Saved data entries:
------------------------------------------------------------

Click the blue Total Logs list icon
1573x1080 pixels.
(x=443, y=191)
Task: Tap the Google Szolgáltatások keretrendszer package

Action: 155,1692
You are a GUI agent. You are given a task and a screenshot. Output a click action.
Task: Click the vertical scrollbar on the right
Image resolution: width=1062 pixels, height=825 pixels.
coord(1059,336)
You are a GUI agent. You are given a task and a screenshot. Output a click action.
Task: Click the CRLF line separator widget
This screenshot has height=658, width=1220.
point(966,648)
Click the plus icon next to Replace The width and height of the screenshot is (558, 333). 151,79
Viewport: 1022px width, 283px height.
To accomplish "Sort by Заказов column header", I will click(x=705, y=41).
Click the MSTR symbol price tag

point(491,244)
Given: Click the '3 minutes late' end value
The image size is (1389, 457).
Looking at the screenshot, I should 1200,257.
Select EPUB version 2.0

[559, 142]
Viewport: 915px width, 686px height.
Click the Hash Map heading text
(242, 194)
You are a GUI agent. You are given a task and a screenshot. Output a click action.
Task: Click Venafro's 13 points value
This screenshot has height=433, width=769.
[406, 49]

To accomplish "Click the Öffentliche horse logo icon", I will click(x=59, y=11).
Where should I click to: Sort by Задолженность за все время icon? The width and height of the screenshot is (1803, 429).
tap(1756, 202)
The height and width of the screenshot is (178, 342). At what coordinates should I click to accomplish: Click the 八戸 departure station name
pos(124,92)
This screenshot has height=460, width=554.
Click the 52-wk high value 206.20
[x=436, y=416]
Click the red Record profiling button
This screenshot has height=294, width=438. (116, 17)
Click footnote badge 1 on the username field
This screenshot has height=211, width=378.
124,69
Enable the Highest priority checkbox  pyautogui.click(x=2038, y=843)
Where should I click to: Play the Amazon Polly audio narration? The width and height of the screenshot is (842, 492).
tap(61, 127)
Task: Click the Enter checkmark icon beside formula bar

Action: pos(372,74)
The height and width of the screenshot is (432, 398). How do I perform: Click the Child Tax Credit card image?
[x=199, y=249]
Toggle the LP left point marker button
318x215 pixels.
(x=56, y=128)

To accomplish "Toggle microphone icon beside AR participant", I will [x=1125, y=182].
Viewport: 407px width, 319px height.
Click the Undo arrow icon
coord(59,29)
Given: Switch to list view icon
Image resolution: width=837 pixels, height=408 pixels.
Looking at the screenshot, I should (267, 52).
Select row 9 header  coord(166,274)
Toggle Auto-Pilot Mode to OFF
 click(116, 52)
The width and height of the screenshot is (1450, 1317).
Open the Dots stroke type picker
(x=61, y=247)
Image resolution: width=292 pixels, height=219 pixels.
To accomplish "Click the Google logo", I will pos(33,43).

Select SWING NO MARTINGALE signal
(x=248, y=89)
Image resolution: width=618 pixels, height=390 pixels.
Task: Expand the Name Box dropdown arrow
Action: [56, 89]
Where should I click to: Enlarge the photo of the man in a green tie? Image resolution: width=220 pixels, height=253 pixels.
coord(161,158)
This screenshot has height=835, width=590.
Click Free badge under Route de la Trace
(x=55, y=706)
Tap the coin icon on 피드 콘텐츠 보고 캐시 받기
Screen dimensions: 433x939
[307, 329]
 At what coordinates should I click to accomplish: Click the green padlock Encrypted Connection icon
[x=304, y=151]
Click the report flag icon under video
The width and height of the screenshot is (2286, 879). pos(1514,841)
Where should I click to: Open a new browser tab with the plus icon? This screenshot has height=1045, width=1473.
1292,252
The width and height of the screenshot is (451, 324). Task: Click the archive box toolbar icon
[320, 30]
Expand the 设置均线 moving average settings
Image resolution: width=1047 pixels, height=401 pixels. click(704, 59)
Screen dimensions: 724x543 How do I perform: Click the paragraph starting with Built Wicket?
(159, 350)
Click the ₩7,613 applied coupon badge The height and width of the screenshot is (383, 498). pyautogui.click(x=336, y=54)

------------------------------------------------------------

→ WHAT YOU NEED TO DO: Nothing should be altered. Set down all the data again.

→ PROBLEM SOLUTION:
Click the blue Total Logs list icon
1573x1080 pixels.
(x=443, y=191)
Task: Tap the Google Szolgáltatások keretrendszer package

Action: 155,1692
You are a GUI agent. You are given a task and a screenshot. Output a click action.
Task: Click the vertical scrollbar on the right
Image resolution: width=1062 pixels, height=825 pixels.
coord(1059,336)
You are a GUI agent. You are given a task and a screenshot. Output a click action.
Task: Click the CRLF line separator widget
This screenshot has height=658, width=1220.
point(966,648)
Click the plus icon next to Replace The width and height of the screenshot is (558, 333). 151,79
Viewport: 1022px width, 283px height.
To accomplish "Sort by Заказов column header", I will click(x=705, y=41).
Click the MSTR symbol price tag

point(491,244)
Given: Click the '3 minutes late' end value
The image size is (1389, 457).
Looking at the screenshot, I should 1200,257.
Select EPUB version 2.0

[559, 142]
Viewport: 915px width, 686px height.
Click the Hash Map heading text
(242, 194)
You are a GUI agent. You are given a task and a screenshot. Output a click action.
Task: Click Venafro's 13 points value
This screenshot has height=433, width=769.
[406, 49]

To accomplish "Click the Öffentliche horse logo icon", I will click(x=59, y=11).
Where should I click to: Sort by Задолженность за все время icon? The width and height of the screenshot is (1803, 429).
tap(1756, 202)
The height and width of the screenshot is (178, 342). At what coordinates should I click to accomplish: Click the 八戸 departure station name
pos(124,92)
This screenshot has height=460, width=554.
Click the 52-wk high value 206.20
[x=436, y=416]
Click the red Record profiling button
This screenshot has height=294, width=438. (116, 17)
Click footnote badge 1 on the username field
This screenshot has height=211, width=378.
124,69
Enable the Highest priority checkbox  pyautogui.click(x=2038, y=843)
Where should I click to: Play the Amazon Polly audio narration? The width and height of the screenshot is (842, 492).
tap(61, 127)
Task: Click the Enter checkmark icon beside formula bar

Action: pos(372,74)
The height and width of the screenshot is (432, 398). How do I perform: Click the Child Tax Credit card image?
[x=199, y=249]
Toggle the LP left point marker button
318x215 pixels.
(x=56, y=128)

To accomplish "Toggle microphone icon beside AR participant", I will [x=1125, y=182].
Viewport: 407px width, 319px height.
Click the Undo arrow icon
coord(59,29)
Given: Switch to list view icon
Image resolution: width=837 pixels, height=408 pixels.
Looking at the screenshot, I should (267, 52).
Select row 9 header  coord(166,274)
Toggle Auto-Pilot Mode to OFF
 click(116, 52)
The width and height of the screenshot is (1450, 1317).
Open the Dots stroke type picker
(x=61, y=247)
Image resolution: width=292 pixels, height=219 pixels.
To accomplish "Click the Google logo", I will pos(33,43).

Select SWING NO MARTINGALE signal
(x=248, y=89)
Image resolution: width=618 pixels, height=390 pixels.
Task: Expand the Name Box dropdown arrow
Action: [56, 89]
Where should I click to: Enlarge the photo of the man in a green tie? Image resolution: width=220 pixels, height=253 pixels.
coord(161,158)
This screenshot has height=835, width=590.
Click Free badge under Route de la Trace
(x=55, y=706)
Tap the coin icon on 피드 콘텐츠 보고 캐시 받기
Screen dimensions: 433x939
[307, 329]
 At what coordinates should I click to accomplish: Click the green padlock Encrypted Connection icon
[x=304, y=151]
Click the report flag icon under video
The width and height of the screenshot is (2286, 879). pos(1514,841)
Where should I click to: Open a new browser tab with the plus icon? This screenshot has height=1045, width=1473.
1292,252
The width and height of the screenshot is (451, 324). Task: Click the archive box toolbar icon
[320, 30]
Expand the 设置均线 moving average settings
Image resolution: width=1047 pixels, height=401 pixels. click(704, 59)
Screen dimensions: 724x543 How do I perform: Click the paragraph starting with Built Wicket?
(159, 350)
Click the ₩7,613 applied coupon badge The height and width of the screenshot is (383, 498). pyautogui.click(x=336, y=54)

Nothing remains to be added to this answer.